Father Cesare Atuire of Opera Romana Pellegrinaggi said as soon as Pope Benedict XVI announced the beatification date, travel agents and others booked large blocks of hotel rooms. Now that the beatification is just a month away, they have a more precise idea of how many rooms they will need and so they are freeing up the extras.
In addition, he said, two campgrounds outside of Rome will be reserved for pilgrims who want to keep their costs to a minimum.
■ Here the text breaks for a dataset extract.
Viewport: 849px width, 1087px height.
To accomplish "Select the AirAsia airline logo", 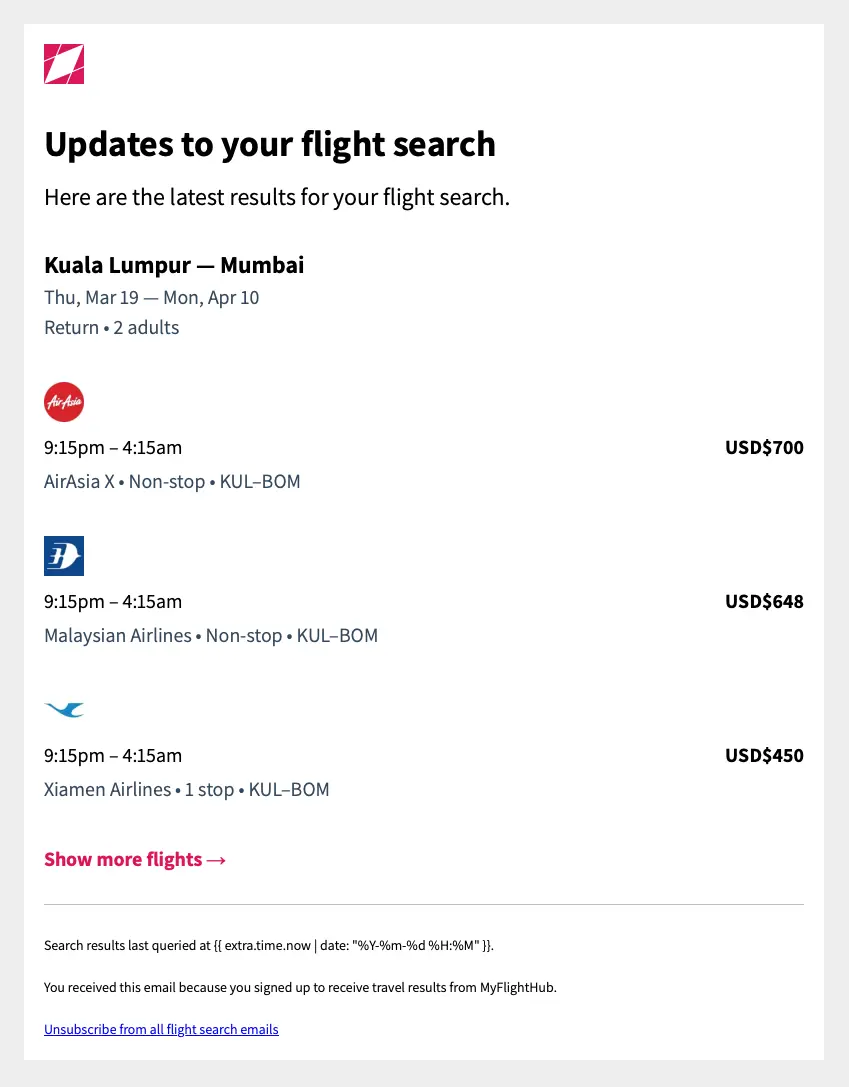I will (x=63, y=401).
The commuter trains, which usually do not run on weekends, will be on a special schedule to get them to the prayer vigil April 30 in Rome's Circus Maximus and to the Mass the next morning.
Because the pope is the bishop of Rome and the pilgrims will spend most of their time in Rome, not at the Vatican, the Diocese of Rome is responsible for much of the cost of the event, Msgr. Andreatta said.
The diocese is passing the collection basket to large Italian companies to come up with at least $1.7 million to cover the costs of handling 300,000 pilgrims for the beatification, Msgr. Andreatta said.
Although the city of Rome and its hotels, restaurants and shops will benefit financially from the pilgrims, Msgr. Andreatta said the financial crisis still weighing on Italy made the diocese look to donors instead of the local government for funding.
The money will cover building a stage and installing a sound system and lighting at the Circus Maximus, running extra buses, covering the cost of the bus and subway tickets included in the pilgrim's package, renting and erecting crowd-control barriers and renting dozens of large video screens.
The screens will be placed in the squares around the Vatican and in most of the churches in the historic center of Rome so that people who cannot get close to St. Peter's Square or would prefer to stay away from the crowds can still follow the Mass, he said.
An Italian beverage company has donated 1 million bottles of mineral water, he said, and a restaurant chain has donated the ingredients for thousands of box lunches.
Father Atuire said that as of March 29, the largest numbers of pilgrims were coming from Italy, then Pope John Paul's native Poland, followed by Spain and the United States.
Opera Romano Pellegrinaggi has launched a special website -- www.jpiibeatus.org -- to assist pilgrims with reservations and information. The information is available in five languages, including English.